**What you will do:** Output every line of the data below as a Markdown table with a "Row" column giving the row number and a "Line" column giving the line, skipping blank lines.
[start Records for the exercise]
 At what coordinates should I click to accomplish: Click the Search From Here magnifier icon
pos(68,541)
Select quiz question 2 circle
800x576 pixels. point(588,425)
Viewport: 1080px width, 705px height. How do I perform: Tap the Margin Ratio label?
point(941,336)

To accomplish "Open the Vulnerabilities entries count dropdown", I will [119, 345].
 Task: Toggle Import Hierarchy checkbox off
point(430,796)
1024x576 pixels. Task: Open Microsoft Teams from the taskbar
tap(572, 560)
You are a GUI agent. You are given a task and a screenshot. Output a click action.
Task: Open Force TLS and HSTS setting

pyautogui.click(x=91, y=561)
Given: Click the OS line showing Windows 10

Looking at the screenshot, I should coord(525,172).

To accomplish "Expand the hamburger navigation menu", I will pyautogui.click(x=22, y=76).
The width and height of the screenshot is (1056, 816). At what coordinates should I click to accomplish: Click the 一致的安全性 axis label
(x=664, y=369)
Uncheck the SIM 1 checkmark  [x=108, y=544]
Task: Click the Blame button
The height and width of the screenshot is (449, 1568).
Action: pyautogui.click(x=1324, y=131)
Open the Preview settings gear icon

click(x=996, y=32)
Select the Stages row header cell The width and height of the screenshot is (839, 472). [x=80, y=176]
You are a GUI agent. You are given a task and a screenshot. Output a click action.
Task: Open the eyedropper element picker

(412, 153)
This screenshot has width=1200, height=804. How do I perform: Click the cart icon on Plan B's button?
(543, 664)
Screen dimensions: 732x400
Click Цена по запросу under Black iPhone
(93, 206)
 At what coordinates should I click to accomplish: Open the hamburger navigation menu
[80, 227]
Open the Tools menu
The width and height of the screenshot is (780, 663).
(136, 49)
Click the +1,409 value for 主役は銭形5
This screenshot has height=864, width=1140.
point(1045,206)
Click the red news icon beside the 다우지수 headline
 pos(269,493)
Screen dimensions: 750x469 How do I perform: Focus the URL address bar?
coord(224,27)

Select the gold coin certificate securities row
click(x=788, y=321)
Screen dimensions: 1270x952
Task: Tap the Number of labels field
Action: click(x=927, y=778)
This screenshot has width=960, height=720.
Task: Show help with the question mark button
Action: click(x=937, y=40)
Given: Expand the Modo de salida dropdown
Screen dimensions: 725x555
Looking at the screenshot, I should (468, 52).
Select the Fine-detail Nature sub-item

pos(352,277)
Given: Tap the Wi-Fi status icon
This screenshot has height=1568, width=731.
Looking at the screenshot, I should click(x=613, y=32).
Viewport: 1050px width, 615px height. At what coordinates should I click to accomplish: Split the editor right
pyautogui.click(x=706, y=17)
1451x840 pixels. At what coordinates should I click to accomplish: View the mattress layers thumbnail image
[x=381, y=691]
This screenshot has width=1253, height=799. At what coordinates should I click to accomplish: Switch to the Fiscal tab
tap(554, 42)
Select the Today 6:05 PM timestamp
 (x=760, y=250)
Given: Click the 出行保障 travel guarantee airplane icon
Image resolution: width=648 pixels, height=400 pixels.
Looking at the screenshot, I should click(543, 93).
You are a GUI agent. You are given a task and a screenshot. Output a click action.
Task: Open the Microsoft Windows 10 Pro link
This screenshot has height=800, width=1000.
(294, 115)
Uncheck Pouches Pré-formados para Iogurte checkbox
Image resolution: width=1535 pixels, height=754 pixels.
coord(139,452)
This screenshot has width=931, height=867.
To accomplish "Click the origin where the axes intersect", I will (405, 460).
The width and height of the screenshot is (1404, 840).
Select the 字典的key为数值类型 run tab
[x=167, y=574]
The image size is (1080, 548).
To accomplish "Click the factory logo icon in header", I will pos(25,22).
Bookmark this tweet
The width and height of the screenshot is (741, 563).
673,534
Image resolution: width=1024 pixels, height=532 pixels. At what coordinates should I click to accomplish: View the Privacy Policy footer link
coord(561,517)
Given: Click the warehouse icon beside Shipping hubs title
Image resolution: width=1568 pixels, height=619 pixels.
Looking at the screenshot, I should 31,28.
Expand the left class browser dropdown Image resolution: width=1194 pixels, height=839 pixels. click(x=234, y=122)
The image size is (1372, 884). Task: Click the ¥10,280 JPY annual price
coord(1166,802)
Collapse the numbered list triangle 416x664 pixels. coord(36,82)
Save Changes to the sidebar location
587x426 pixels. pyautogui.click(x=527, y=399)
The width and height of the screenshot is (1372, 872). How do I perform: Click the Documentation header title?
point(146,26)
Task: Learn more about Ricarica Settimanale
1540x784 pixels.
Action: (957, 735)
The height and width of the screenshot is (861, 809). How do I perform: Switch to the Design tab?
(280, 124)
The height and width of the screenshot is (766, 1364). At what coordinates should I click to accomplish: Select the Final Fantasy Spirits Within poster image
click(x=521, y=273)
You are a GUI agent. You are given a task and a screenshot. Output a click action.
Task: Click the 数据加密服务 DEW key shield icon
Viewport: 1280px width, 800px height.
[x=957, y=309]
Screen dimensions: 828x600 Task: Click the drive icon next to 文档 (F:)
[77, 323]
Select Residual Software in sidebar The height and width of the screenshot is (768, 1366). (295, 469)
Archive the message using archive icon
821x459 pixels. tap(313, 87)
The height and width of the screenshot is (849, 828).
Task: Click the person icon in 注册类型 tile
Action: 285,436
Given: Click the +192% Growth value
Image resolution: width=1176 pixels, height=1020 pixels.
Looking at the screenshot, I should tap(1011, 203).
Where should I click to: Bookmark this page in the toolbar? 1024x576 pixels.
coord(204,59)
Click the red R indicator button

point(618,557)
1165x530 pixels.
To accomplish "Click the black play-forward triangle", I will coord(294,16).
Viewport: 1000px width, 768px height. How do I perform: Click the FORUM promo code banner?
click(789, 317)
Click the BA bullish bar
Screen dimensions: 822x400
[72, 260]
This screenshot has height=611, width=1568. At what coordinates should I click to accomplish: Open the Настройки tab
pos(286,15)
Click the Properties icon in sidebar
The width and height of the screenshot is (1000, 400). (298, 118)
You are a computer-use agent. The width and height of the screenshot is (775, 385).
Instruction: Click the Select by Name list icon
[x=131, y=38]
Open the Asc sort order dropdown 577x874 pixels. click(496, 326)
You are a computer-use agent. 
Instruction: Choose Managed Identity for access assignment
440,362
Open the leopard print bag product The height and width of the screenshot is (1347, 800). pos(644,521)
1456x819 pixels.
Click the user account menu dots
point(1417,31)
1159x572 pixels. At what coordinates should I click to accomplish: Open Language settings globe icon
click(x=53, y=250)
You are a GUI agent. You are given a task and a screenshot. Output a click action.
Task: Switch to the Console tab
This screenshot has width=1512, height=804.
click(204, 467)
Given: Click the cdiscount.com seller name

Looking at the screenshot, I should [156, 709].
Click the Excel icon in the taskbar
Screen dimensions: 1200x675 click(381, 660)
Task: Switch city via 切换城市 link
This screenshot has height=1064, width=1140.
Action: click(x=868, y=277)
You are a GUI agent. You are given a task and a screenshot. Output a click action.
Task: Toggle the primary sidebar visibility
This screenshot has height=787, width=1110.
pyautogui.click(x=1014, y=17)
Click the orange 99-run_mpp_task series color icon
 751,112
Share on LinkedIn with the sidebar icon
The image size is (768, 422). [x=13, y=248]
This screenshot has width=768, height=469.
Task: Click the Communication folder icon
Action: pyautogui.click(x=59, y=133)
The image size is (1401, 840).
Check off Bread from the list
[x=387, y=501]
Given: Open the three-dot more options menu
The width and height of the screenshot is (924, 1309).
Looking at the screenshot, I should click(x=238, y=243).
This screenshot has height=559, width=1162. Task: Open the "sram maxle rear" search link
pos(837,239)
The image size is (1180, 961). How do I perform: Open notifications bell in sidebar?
[end Records for the exercise]
**Output for this exercise:**
| Row | Line |
|---|---|
| 1 |  At what coordinates should I click to accomplish: Click the Search From Here magnifier icon |
| 2 | pos(68,541) |
| 3 | Select quiz question 2 circle |
| 4 | 800x576 pixels. point(588,425) |
| 5 | Viewport: 1080px width, 705px height. How do I perform: Tap the Margin Ratio label? |
| 6 | point(941,336) |
| 7 | To accomplish "Open the Vulnerabilities entries count dropdown", I will [119, 345]. |
| 8 |  Task: Toggle Import Hierarchy checkbox off |
| 9 | point(430,796) |
| 10 | 1024x576 pixels. Task: Open Microsoft Teams from the taskbar |
| 11 | tap(572, 560) |
| 12 | You are a GUI agent. You are given a task and a screenshot. Output a click action. |
| 13 | Task: Open Force TLS and HSTS setting |
| 14 | pyautogui.click(x=91, y=561) |
| 15 | Given: Click the OS line showing Windows 10 |
| 16 | Looking at the screenshot, I should coord(525,172). |
| 17 | To accomplish "Expand the hamburger navigation menu", I will pyautogui.click(x=22, y=76). |
| 18 | The width and height of the screenshot is (1056, 816). At what coordinates should I click to accomplish: Click the 一致的安全性 axis label |
| 19 | (x=664, y=369) |
| 20 | Uncheck the SIM 1 checkmark  [x=108, y=544] |
| 21 | Task: Click the Blame button |
| 22 | The height and width of the screenshot is (449, 1568). |
| 23 | Action: pyautogui.click(x=1324, y=131) |
| 24 | Open the Preview settings gear icon |
| 25 | click(x=996, y=32) |
| 26 | Select the Stages row header cell The width and height of the screenshot is (839, 472). [x=80, y=176] |
| 27 | You are a GUI agent. You are given a task and a screenshot. Output a click action. |
| 28 | Task: Open the eyedropper element picker |
| 29 | (412, 153) |
| 30 | This screenshot has width=1200, height=804. How do I perform: Click the cart icon on Plan B's button? |
| 31 | (543, 664) |
| 32 | Screen dimensions: 732x400 |
| 33 | Click Цена по запросу under Black iPhone |
| 34 | (93, 206) |
| 35 |  At what coordinates should I click to accomplish: Open the hamburger navigation menu |
| 36 | [80, 227] |
| 37 | Open the Tools menu |
| 38 | The width and height of the screenshot is (780, 663). |
| 39 | (136, 49) |
| 40 | Click the +1,409 value for 主役は銭形5 |
| 41 | This screenshot has height=864, width=1140. |
| 42 | point(1045,206) |
| 43 | Click the red news icon beside the 다우지수 headline |
| 44 |  pos(269,493) |
| 45 | Screen dimensions: 750x469 How do I perform: Focus the URL address bar? |
| 46 | coord(224,27) |
| 47 | Select the gold coin certificate securities row |
| 48 | click(x=788, y=321) |
| 49 | Screen dimensions: 1270x952 |
| 50 | Task: Tap the Number of labels field |
| 51 | Action: click(x=927, y=778) |
| 52 | This screenshot has width=960, height=720. |
| 53 | Task: Show help with the question mark button |
| 54 | Action: click(x=937, y=40) |
| 55 | Given: Expand the Modo de salida dropdown |
| 56 | Screen dimensions: 725x555 |
| 57 | Looking at the screenshot, I should (468, 52). |
| 58 | Select the Fine-detail Nature sub-item |
| 59 | pos(352,277) |
| 60 | Given: Tap the Wi-Fi status icon |
| 61 | This screenshot has height=1568, width=731. |
| 62 | Looking at the screenshot, I should click(x=613, y=32). |
| 63 | Viewport: 1050px width, 615px height. At what coordinates should I click to accomplish: Split the editor right |
| 64 | pyautogui.click(x=706, y=17) |
| 65 | 1451x840 pixels. At what coordinates should I click to accomplish: View the mattress layers thumbnail image |
| 66 | [x=381, y=691] |
| 67 | This screenshot has width=1253, height=799. At what coordinates should I click to accomplish: Switch to the Fiscal tab |
| 68 | tap(554, 42) |
| 69 | Select the Today 6:05 PM timestamp |
| 70 |  (x=760, y=250) |
| 71 | Given: Click the 出行保障 travel guarantee airplane icon |
| 72 | Image resolution: width=648 pixels, height=400 pixels. |
| 73 | Looking at the screenshot, I should click(543, 93). |
| 74 | You are a GUI agent. You are given a task and a screenshot. Output a click action. |
| 75 | Task: Open the Microsoft Windows 10 Pro link |
| 76 | This screenshot has height=800, width=1000. |
| 77 | (294, 115) |
| 78 | Uncheck Pouches Pré-formados para Iogurte checkbox |
| 79 | Image resolution: width=1535 pixels, height=754 pixels. |
| 80 | coord(139,452) |
| 81 | This screenshot has width=931, height=867. |
| 82 | To accomplish "Click the origin where the axes intersect", I will (405, 460). |
| 83 | The width and height of the screenshot is (1404, 840). |
| 84 | Select the 字典的key为数值类型 run tab |
| 85 | [x=167, y=574] |
| 86 | The image size is (1080, 548). |
| 87 | To accomplish "Click the factory logo icon in header", I will pos(25,22). |
| 88 | Bookmark this tweet |
| 89 | The width and height of the screenshot is (741, 563). |
| 90 | 673,534 |
| 91 | Image resolution: width=1024 pixels, height=532 pixels. At what coordinates should I click to accomplish: View the Privacy Policy footer link |
| 92 | coord(561,517) |
| 93 | Given: Click the warehouse icon beside Shipping hubs title |
| 94 | Image resolution: width=1568 pixels, height=619 pixels. |
| 95 | Looking at the screenshot, I should 31,28. |
| 96 | Expand the left class browser dropdown Image resolution: width=1194 pixels, height=839 pixels. click(x=234, y=122) |
| 97 | The image size is (1372, 884). Task: Click the ¥10,280 JPY annual price |
| 98 | coord(1166,802) |
| 99 | Collapse the numbered list triangle 416x664 pixels. coord(36,82) |
| 100 | Save Changes to the sidebar location |
| 101 | 587x426 pixels. pyautogui.click(x=527, y=399) |
| 102 | The width and height of the screenshot is (1372, 872). How do I perform: Click the Documentation header title? |
| 103 | point(146,26) |
| 104 | Task: Learn more about Ricarica Settimanale |
| 105 | 1540x784 pixels. |
| 106 | Action: (957, 735) |
| 107 | The height and width of the screenshot is (861, 809). How do I perform: Switch to the Design tab? |
| 108 | (280, 124) |
| 109 | The height and width of the screenshot is (766, 1364). At what coordinates should I click to accomplish: Select the Final Fantasy Spirits Within poster image |
| 110 | click(x=521, y=273) |
| 111 | You are a GUI agent. You are given a task and a screenshot. Output a click action. |
| 112 | Task: Click the 数据加密服务 DEW key shield icon |
| 113 | Viewport: 1280px width, 800px height. |
| 114 | [x=957, y=309] |
| 115 | Screen dimensions: 828x600 Task: Click the drive icon next to 文档 (F:) |
| 116 | [77, 323] |
| 117 | Select Residual Software in sidebar The height and width of the screenshot is (768, 1366). (295, 469) |
| 118 | Archive the message using archive icon |
| 119 | 821x459 pixels. tap(313, 87) |
| 120 | The height and width of the screenshot is (849, 828). |
| 121 | Task: Click the person icon in 注册类型 tile |
| 122 | Action: 285,436 |
| 123 | Given: Click the +192% Growth value |
| 124 | Image resolution: width=1176 pixels, height=1020 pixels. |
| 125 | Looking at the screenshot, I should tap(1011, 203). |
| 126 | Where should I click to: Bookmark this page in the toolbar? 1024x576 pixels. |
| 127 | coord(204,59) |
| 128 | Click the red R indicator button |
| 129 | point(618,557) |
| 130 | 1165x530 pixels. |
| 131 | To accomplish "Click the black play-forward triangle", I will coord(294,16). |
| 132 | Viewport: 1000px width, 768px height. How do I perform: Click the FORUM promo code banner? |
| 133 | click(789, 317) |
| 134 | Click the BA bullish bar |
| 135 | Screen dimensions: 822x400 |
| 136 | [72, 260] |
| 137 | This screenshot has height=611, width=1568. At what coordinates should I click to accomplish: Open the Настройки tab |
| 138 | pos(286,15) |
| 139 | Click the Properties icon in sidebar |
| 140 | The width and height of the screenshot is (1000, 400). (298, 118) |
| 141 | You are a computer-use agent. The width and height of the screenshot is (775, 385). |
| 142 | Instruction: Click the Select by Name list icon |
| 143 | [x=131, y=38] |
| 144 | Open the Asc sort order dropdown 577x874 pixels. click(496, 326) |
| 145 | You are a computer-use agent.  |
| 146 | Instruction: Choose Managed Identity for access assignment |
| 147 | 440,362 |
| 148 | Open the leopard print bag product The height and width of the screenshot is (1347, 800). pos(644,521) |
| 149 | 1456x819 pixels. |
| 150 | Click the user account menu dots |
| 151 | point(1417,31) |
| 152 | 1159x572 pixels. At what coordinates should I click to accomplish: Open Language settings globe icon |
| 153 | click(x=53, y=250) |
| 154 | You are a GUI agent. You are given a task and a screenshot. Output a click action. |
| 155 | Task: Switch to the Console tab |
| 156 | This screenshot has width=1512, height=804. |
| 157 | click(204, 467) |
| 158 | Given: Click the cdiscount.com seller name |
| 159 | Looking at the screenshot, I should [156, 709]. |
| 160 | Click the Excel icon in the taskbar |
| 161 | Screen dimensions: 1200x675 click(381, 660) |
| 162 | Task: Switch city via 切换城市 link |
| 163 | This screenshot has height=1064, width=1140. |
| 164 | Action: click(x=868, y=277) |
| 165 | You are a GUI agent. You are given a task and a screenshot. Output a click action. |
| 166 | Task: Toggle the primary sidebar visibility |
| 167 | This screenshot has height=787, width=1110. |
| 168 | pyautogui.click(x=1014, y=17) |
| 169 | Click the orange 99-run_mpp_task series color icon |
| 170 |  751,112 |
| 171 | Share on LinkedIn with the sidebar icon |
| 172 | The image size is (768, 422). [x=13, y=248] |
| 173 | This screenshot has width=768, height=469. |
| 174 | Task: Click the Communication folder icon |
| 175 | Action: pyautogui.click(x=59, y=133) |
| 176 | The image size is (1401, 840). |
| 177 | Check off Bread from the list |
| 178 | [x=387, y=501] |
| 179 | Given: Open the three-dot more options menu |
| 180 | The width and height of the screenshot is (924, 1309). |
| 181 | Looking at the screenshot, I should click(x=238, y=243). |
| 182 | This screenshot has height=559, width=1162. Task: Open the "sram maxle rear" search link |
| 183 | pos(837,239) |
| 184 | The image size is (1180, 961). How do I perform: Open notifications bell in sidebar? |